▶ **Task brief**
The expected output is each entry, given again exactly.

▶ **Data for this task**
+-------+

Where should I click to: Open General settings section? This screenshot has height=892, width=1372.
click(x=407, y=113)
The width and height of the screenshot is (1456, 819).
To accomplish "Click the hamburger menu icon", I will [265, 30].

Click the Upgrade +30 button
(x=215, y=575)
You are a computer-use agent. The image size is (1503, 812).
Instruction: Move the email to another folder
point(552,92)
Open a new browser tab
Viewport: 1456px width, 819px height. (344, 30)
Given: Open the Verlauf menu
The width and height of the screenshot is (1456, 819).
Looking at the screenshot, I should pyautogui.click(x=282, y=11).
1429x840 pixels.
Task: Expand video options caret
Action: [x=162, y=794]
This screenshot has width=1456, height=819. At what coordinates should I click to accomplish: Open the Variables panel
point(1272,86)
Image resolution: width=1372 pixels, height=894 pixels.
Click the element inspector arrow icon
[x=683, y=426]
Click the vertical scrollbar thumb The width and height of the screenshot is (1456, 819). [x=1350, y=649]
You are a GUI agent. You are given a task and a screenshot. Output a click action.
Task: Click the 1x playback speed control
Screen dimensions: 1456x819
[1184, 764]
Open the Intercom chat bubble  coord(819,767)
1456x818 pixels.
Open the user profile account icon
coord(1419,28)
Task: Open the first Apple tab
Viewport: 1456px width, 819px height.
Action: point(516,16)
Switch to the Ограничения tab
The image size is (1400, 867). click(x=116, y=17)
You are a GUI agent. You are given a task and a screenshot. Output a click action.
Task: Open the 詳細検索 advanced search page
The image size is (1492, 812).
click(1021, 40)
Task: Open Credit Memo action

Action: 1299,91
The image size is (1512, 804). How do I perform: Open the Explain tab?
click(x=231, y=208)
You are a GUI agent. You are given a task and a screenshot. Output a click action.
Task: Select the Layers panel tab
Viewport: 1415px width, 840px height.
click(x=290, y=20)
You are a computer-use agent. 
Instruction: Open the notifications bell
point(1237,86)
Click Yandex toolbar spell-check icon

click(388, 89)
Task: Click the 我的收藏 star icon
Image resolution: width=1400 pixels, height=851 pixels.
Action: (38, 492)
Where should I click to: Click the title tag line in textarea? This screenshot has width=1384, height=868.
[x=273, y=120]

+-------+

▶ **Answer to this exercise**
Where should I click to: Open General settings section? This screenshot has height=892, width=1372.
click(x=407, y=113)
The width and height of the screenshot is (1456, 819).
To accomplish "Click the hamburger menu icon", I will [265, 30].

Click the Upgrade +30 button
(x=215, y=575)
You are a computer-use agent. The image size is (1503, 812).
Instruction: Move the email to another folder
point(552,92)
Open a new browser tab
Viewport: 1456px width, 819px height. (344, 30)
Given: Open the Verlauf menu
The width and height of the screenshot is (1456, 819).
Looking at the screenshot, I should pyautogui.click(x=282, y=11).
1429x840 pixels.
Task: Expand video options caret
Action: [x=162, y=794]
This screenshot has width=1456, height=819. At what coordinates should I click to accomplish: Open the Variables panel
point(1272,86)
Image resolution: width=1372 pixels, height=894 pixels.
Click the element inspector arrow icon
[x=683, y=426]
Click the vertical scrollbar thumb The width and height of the screenshot is (1456, 819). [x=1350, y=649]
You are a GUI agent. You are given a task and a screenshot. Output a click action.
Task: Click the 1x playback speed control
Screen dimensions: 1456x819
[1184, 764]
Open the Intercom chat bubble  coord(819,767)
1456x818 pixels.
Open the user profile account icon
coord(1419,28)
Task: Open the first Apple tab
Viewport: 1456px width, 819px height.
Action: point(516,16)
Switch to the Ограничения tab
The image size is (1400, 867). click(x=116, y=17)
You are a GUI agent. You are given a task and a screenshot. Output a click action.
Task: Open the 詳細検索 advanced search page
The image size is (1492, 812).
click(1021, 40)
Task: Open Credit Memo action

Action: 1299,91
The image size is (1512, 804). How do I perform: Open the Explain tab?
click(x=231, y=208)
You are a GUI agent. You are given a task and a screenshot. Output a click action.
Task: Select the Layers panel tab
Viewport: 1415px width, 840px height.
click(x=290, y=20)
You are a computer-use agent. 
Instruction: Open the notifications bell
point(1237,86)
Click Yandex toolbar spell-check icon

click(388, 89)
Task: Click the 我的收藏 star icon
Image resolution: width=1400 pixels, height=851 pixels.
Action: (38, 492)
Where should I click to: Click the title tag line in textarea? This screenshot has width=1384, height=868.
[x=273, y=120]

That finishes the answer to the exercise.